Sometimes I think the world would be a better place if people had to pass a test before they could hang out their shingle as a "tech journalist."
Today's case in point comes from The Inquirer, which reported yesterday that "even while idling, Vista eats as much as 800Mb of system memory." The evidence? A screenshot showing the Windows Vista Task Manager with 820MB of memory in use.
Well, without knowing which processes were actually running on the machine in question, I couldn't pass judgment on what was going on with that system. I do know that on a test system here in my office, a computer running Windows Vista Business uses less than 460MB of RAM when it first starts up. Another test computer with 768MB of RAM installed (that's less than the alarming 800MB minimum suggested in the aforementioned article, please note) has had no trouble handling any task I throw at it.

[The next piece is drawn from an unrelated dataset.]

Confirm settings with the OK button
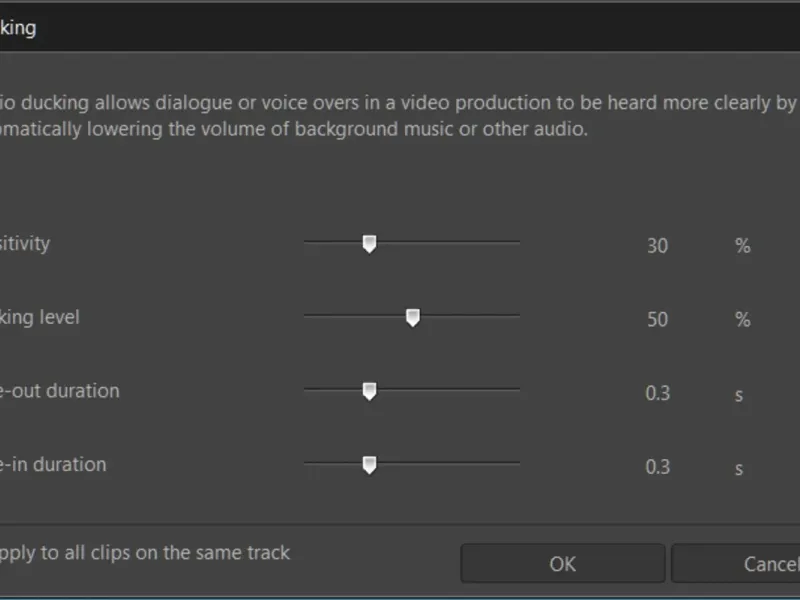The width and height of the screenshot is (800, 600). point(562,564)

Of course, it's way too early to even be asking, much less answering, questions of performance with Windows Vista, which hasn't even reached the Beta 2 milestone. Its release date is more than six months away. Trying to benchmark an early beta is silly, because performance tuning is relatively low on the list of developers' priorities, and there's still debug code in each build, which adds to the memory footprint and won't be in the final release.
But this article misses a much bigger point. If you have a gigabyte of RAM on your computer, how much should be in use at any given time? The correct answer is "as much as possible." RAM is many times faster than disk space. The whole point of the operating system is to manage that memory and to swap program files and data in and out of memory as smoothly as possible. By aggressively using existing RAM to cache and page chunks of data, the OS can make maximum use of those resources. After you've been using a computer for a few hours, it should settle in at a comfortable working set that is lower than the amount of physical RAM installed in the box. If you continually find yourself exceeding that threshold and waiting while the OS swaps out to disk, it's probably time to throw some extra RAM in the box. But there's no evidence that's happening to the chap who sent in that screenshot.

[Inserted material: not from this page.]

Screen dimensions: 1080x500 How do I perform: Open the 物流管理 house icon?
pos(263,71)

I don't have to go too far out on a limb to predict, with confidence, that Windows Vista will run very well on any new system with 1GB of RAM installed and will perform acceptably on the current generation of computers with 512MB of RAM. Is that an unacceptable burden? Everything's relative, I suppose. I remember the howls of anguish in 1995 over the fact that Windows NT required 8MB of RAM just to start up, and 64MB to run acceptably. Is there any modern operating system that will perform acceptably on that platform today?